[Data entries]
_____
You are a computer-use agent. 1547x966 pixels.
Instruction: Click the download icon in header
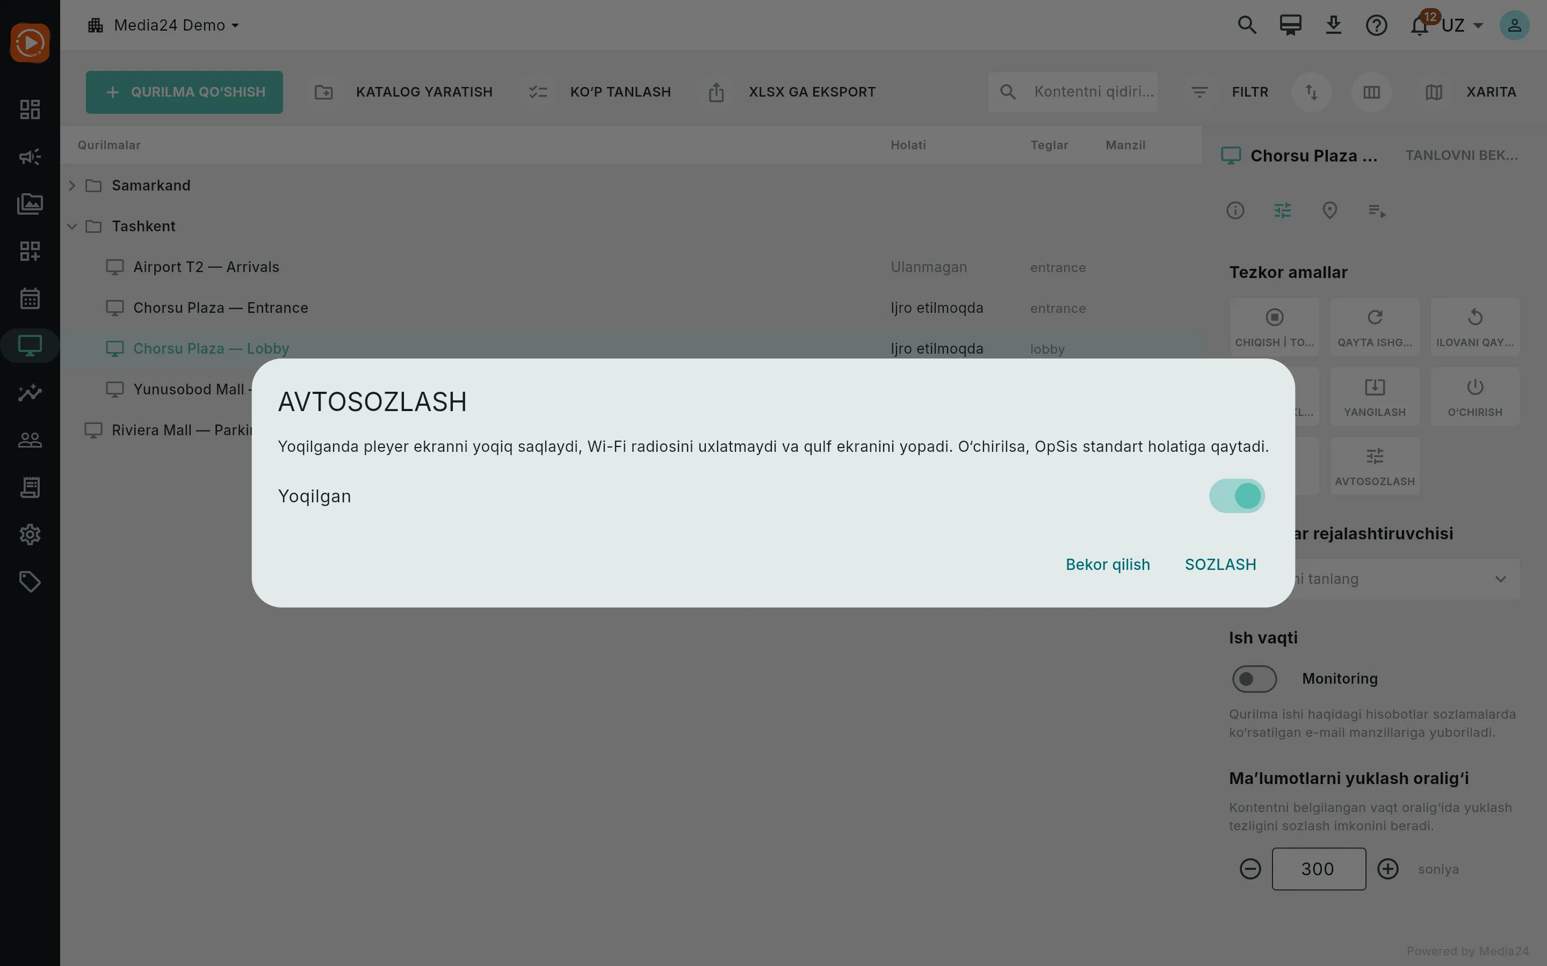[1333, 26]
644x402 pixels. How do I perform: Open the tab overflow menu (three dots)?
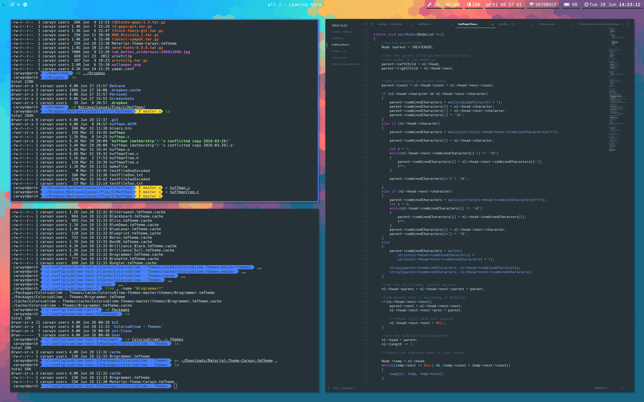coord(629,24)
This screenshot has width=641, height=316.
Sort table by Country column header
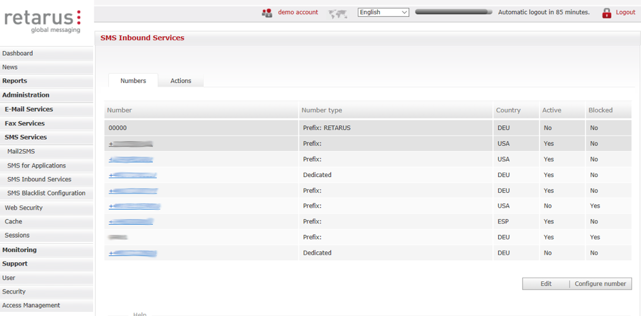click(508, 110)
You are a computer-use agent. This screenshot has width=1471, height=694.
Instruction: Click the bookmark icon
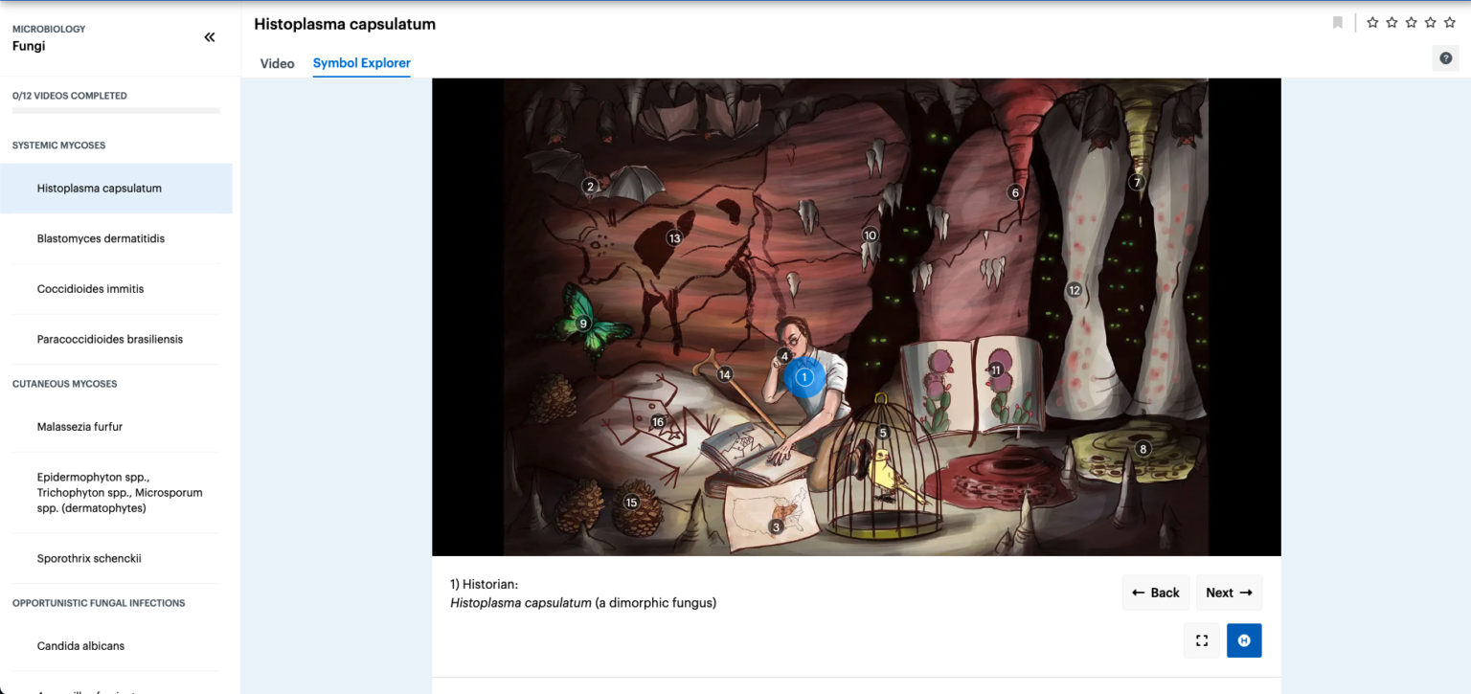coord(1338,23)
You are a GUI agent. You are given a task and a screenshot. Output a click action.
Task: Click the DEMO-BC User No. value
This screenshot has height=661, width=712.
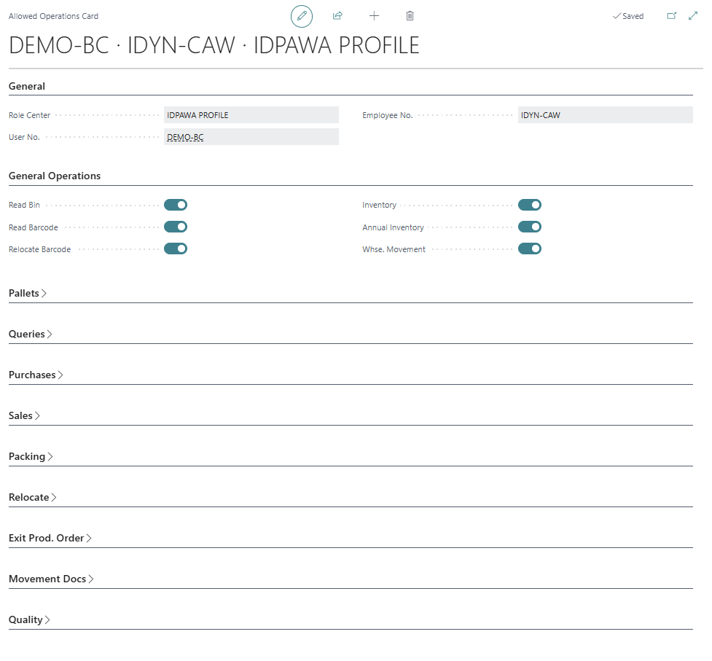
_____
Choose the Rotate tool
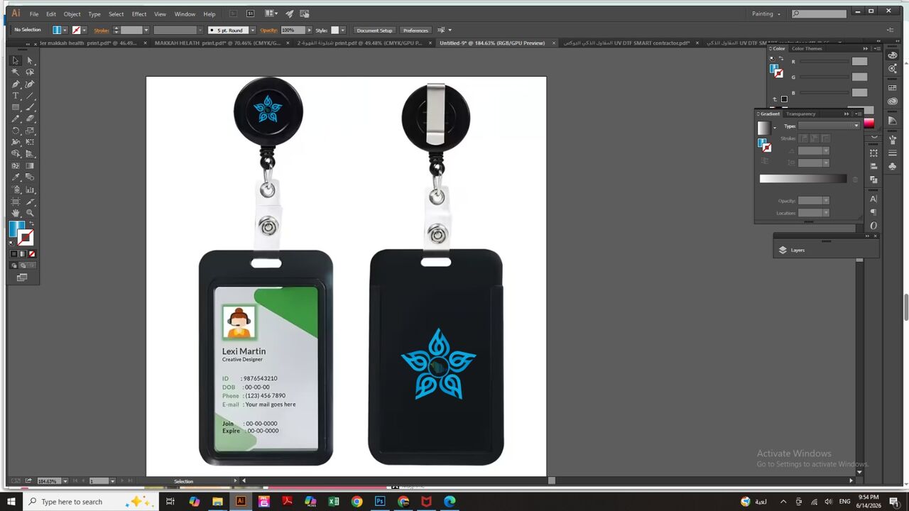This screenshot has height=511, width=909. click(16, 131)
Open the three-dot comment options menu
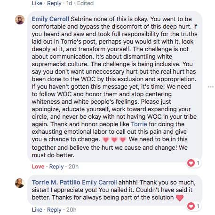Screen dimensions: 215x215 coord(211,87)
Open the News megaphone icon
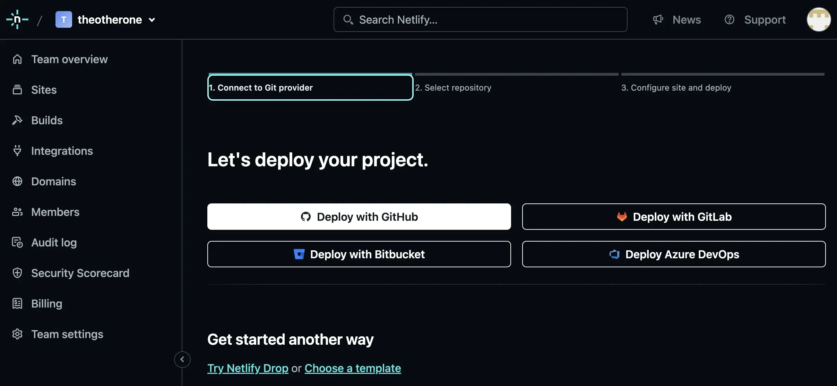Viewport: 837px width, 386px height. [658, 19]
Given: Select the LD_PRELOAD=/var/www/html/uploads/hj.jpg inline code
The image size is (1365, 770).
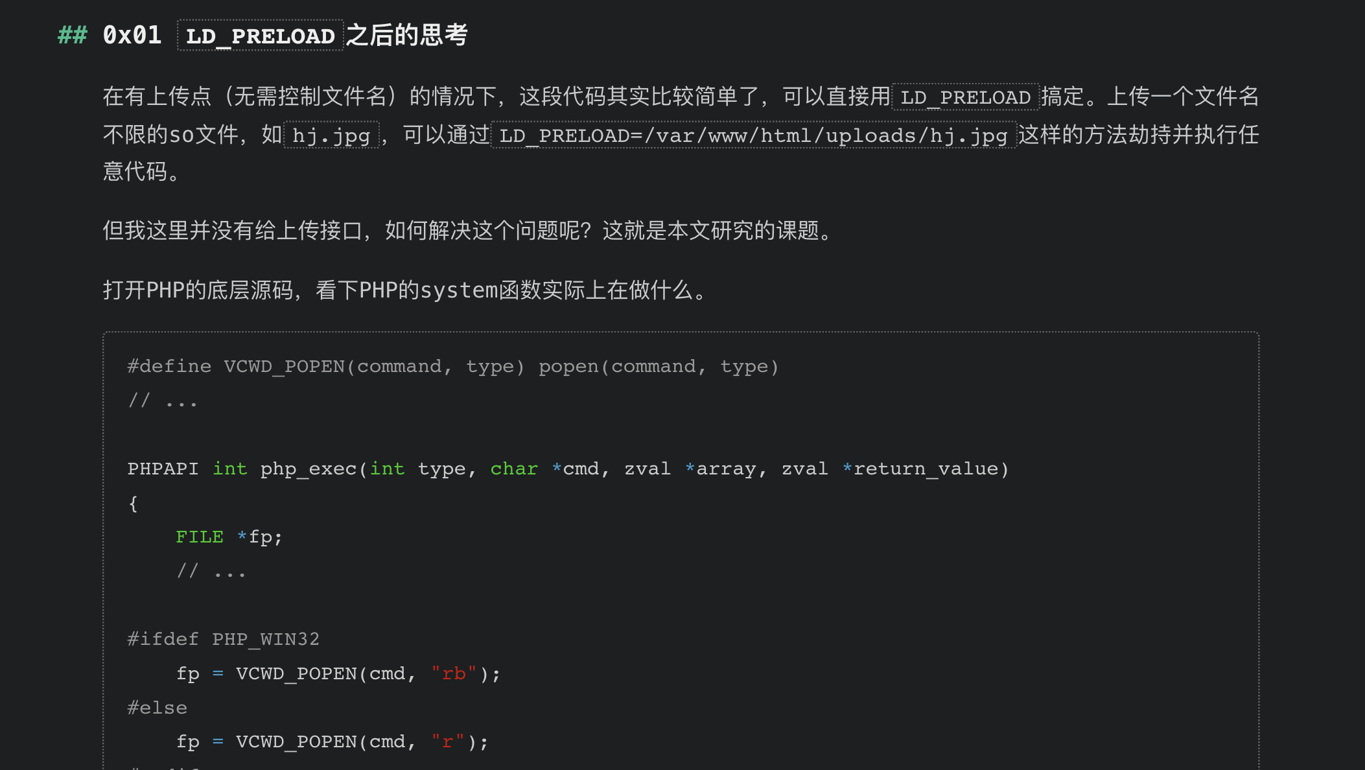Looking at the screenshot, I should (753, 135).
_____
Written exercise: Reproduce word for word the lines from the one containing "Open the three-dot comment options menu" through the one containing "Looking at the", including both. Omit the pictures from your answer.

Exercise response:
Open the three-dot comment options menu
Screen dimensions: 215x215 coord(211,87)
Open the News megaphone icon
Viewport: 837px width, 386px height. [658, 19]
Given: Select the LD_PRELOAD=/var/www/html/uploads/hj.jpg inline code
The image size is (1365, 770).
Looking at the screenshot, I should (753, 135).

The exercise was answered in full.